About this task >>
Full transcription, minus images: write out the listing below exactly as it appears.

Records for the exercise Block Start

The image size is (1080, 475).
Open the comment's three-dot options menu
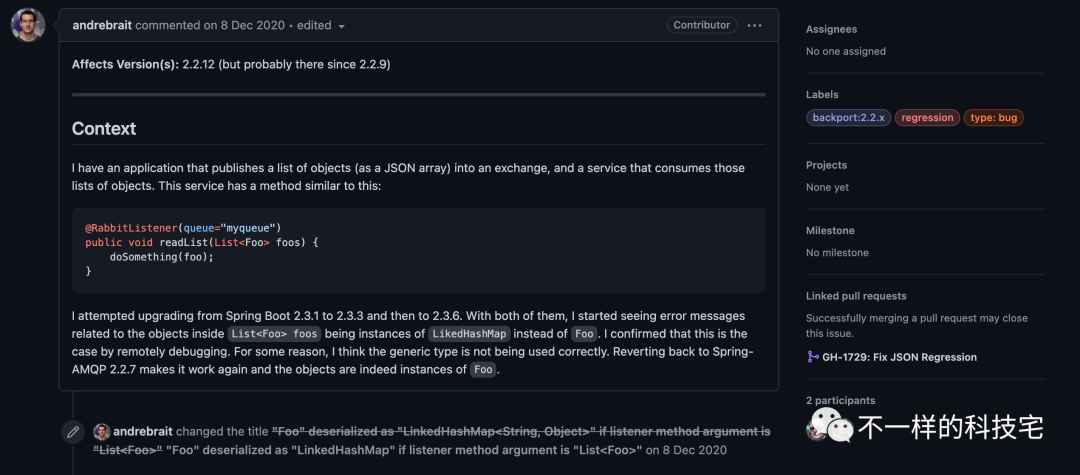pos(755,25)
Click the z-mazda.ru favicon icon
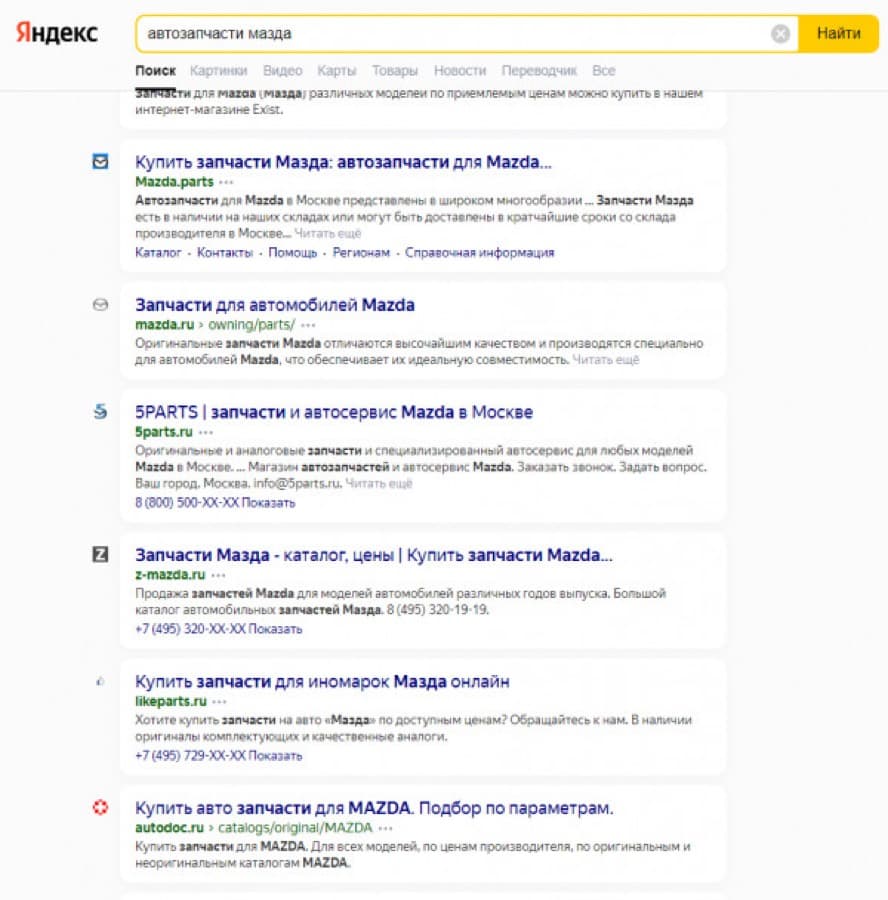Image resolution: width=888 pixels, height=900 pixels. click(100, 554)
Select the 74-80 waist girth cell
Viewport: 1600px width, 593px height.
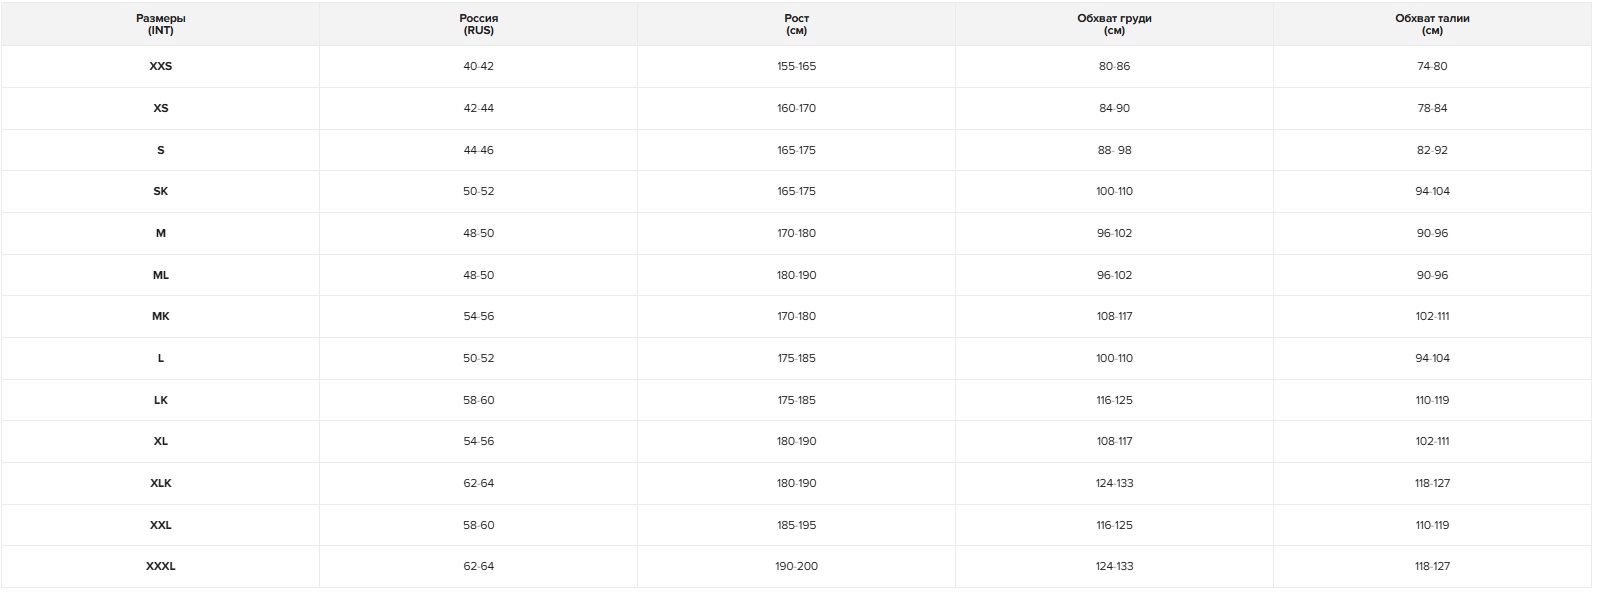[1432, 66]
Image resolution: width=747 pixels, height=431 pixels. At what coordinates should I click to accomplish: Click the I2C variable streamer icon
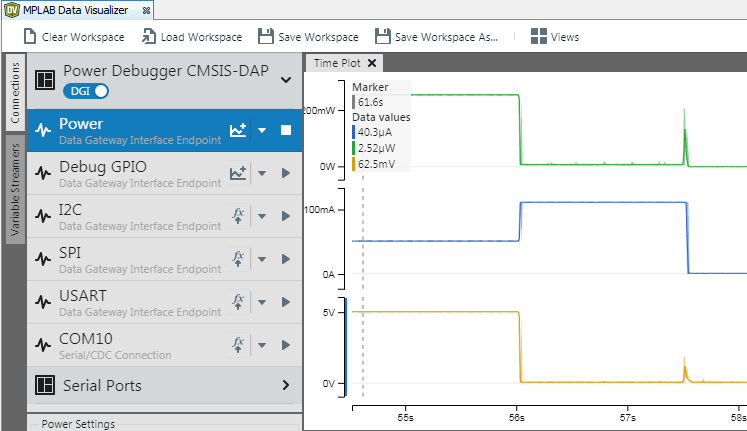coord(238,216)
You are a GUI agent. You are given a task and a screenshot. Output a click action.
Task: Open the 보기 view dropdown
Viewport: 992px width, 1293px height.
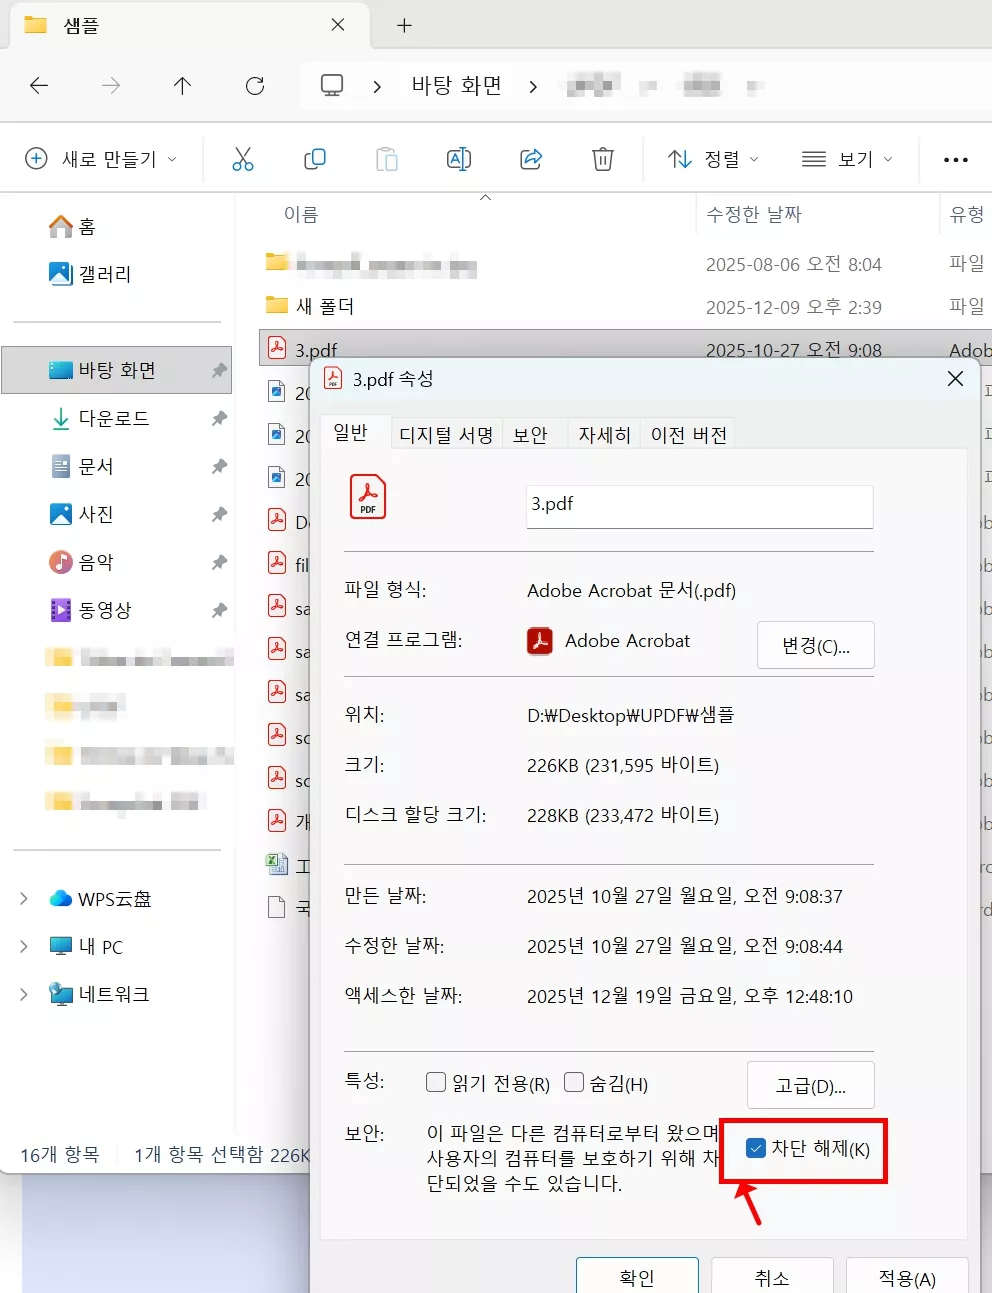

Records for the exercise Block End

Task answer >>
The image size is (1080, 475).
Open the comment's three-dot options menu
pos(755,25)
Click the z-mazda.ru favicon icon
Image resolution: width=888 pixels, height=900 pixels. click(100, 554)
Select the 74-80 waist girth cell
Viewport: 1600px width, 593px height.
[1432, 66]
Image resolution: width=747 pixels, height=431 pixels. At what coordinates should I click to accomplish: Click the I2C variable streamer icon
coord(238,216)
You are a GUI agent. You are given a task and a screenshot. Output a click action.
Task: Open the 보기 view dropdown
Viewport: 992px width, 1293px height.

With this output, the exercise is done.